## Source document
But here is the problem. Or rather two of them.

The symbolism of the meta-narrative is so heavy-handed that you wish Nolan would play it more subtle. Yes. I got it. This is the French revolution. The gutters. The storming of the Bastille. The ground “collapsing” under the feet of civilization. And then of course the cartoonish mock guillotine court with Scarecrow as the judge, more reminiscent of a street-play than a superhero saga.

The second problem is more severe and it stems from Nolan not being consistent in the message. A French/Russian’Khmer revolution would never have as its ultimate goal, a nihilistic “Blow everything up” philosophy of the al Ghul school. I would have been happier (and allow me a bit of liberty here) if Nolan had showed that even a revolution that starts from the noblest of intentions degenerates into a bloodbath because of the very nature of retributive violence. I would have been even happier if Batman had shown some novel emotional conflict (great narratives are all about multi-layered conflicts), perhaps a realization that the existing order for which he has fought for so long may not be worth maintaining as it exists, that the super-villain is, in essence, the dysfunctional system itself.

And that he, as Gotham’s savior, need not to destroy this enemy but do something even more difficult.

Redeem him.

Not run away with his lady love. Not die. But stay. And fight in a way he has never fought before.

That to me would have been a far more satisfactory resolution to the saga than the climax from Agent Vinod.

Maybe Nolan had just too many balls to juggle with in “The Dark Knight Rises”. There were the spectacular action set-pieces to coordinate and plan. There was Catwoman’s shapely derriere to capture. There was over-emotional Alfred’s teary-eyed Alok Nath act. There was cheerless Fox. There was the building up of Joseph Gordon Levitt’s character (Justice League?). There was Bane. There was Marion Cottilard. There was the famous Nolan twist, which unfortunately, seemed less Nolan and more Anees Bazmi. There was the “fantasy” last shot (or was it?) which worked so poignantly in “Inception” (The spinning totem— does it fall or not? Do we care if we are in a dream or in reality, as long as we are with the ones we love?) but here seems formulaic and maudlin.

If only Nolan had focussed his creative energies more on the dramatic conflicts of the Dark Knight Rises rather than all these other things. If only.

It might appear, and justifiably so, that I hated The Dark Knight Rises. I did not. It had many amazing moments and is many cuts above the average big-budget summer smash-em-up. My disappointment stems from what I believe could have been done at the very end, given the genius of Nolan and given the build-up.

It would be mean-spirited though to end on a sour note. Because Nolan’s Batman’s saga does not deserve it. Yes there may have been mis-steps. Yes there have been opportunities missed. Yes the ending could have been better.

## Data excerpt

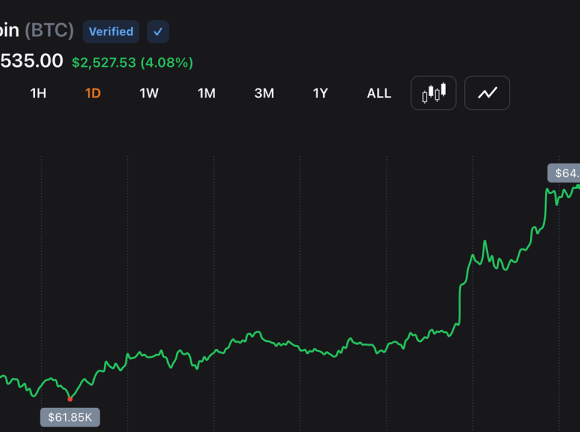Select the 1H time range
580x432 pixels.
pyautogui.click(x=38, y=93)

## Problem requirements
Reproduce, word for word, the stretch of the review of The Dark Knight Rises from "Maybe Nolan had" through "formulaic and maudlin.".

## Task output
Maybe Nolan had just too many balls to juggle with in “The Dark Knight Rises”. There were the spectacular action set-pieces to coordinate and plan. There was Catwoman’s shapely derriere to capture. There was over-emotional Alfred’s teary-eyed Alok Nath act. There was cheerless Fox. There was the building up of Joseph Gordon Levitt’s character (Justice League?). There was Bane. There was Marion Cottilard. There was the famous Nolan twist, which unfortunately, seemed less Nolan and more Anees Bazmi. There was the “fantasy” last shot (or was it?) which worked so poignantly in “Inception” (The spinning totem— does it fall or not? Do we care if we are in a dream or in reality, as long as we are with the ones we love?) but here seems formulaic and maudlin.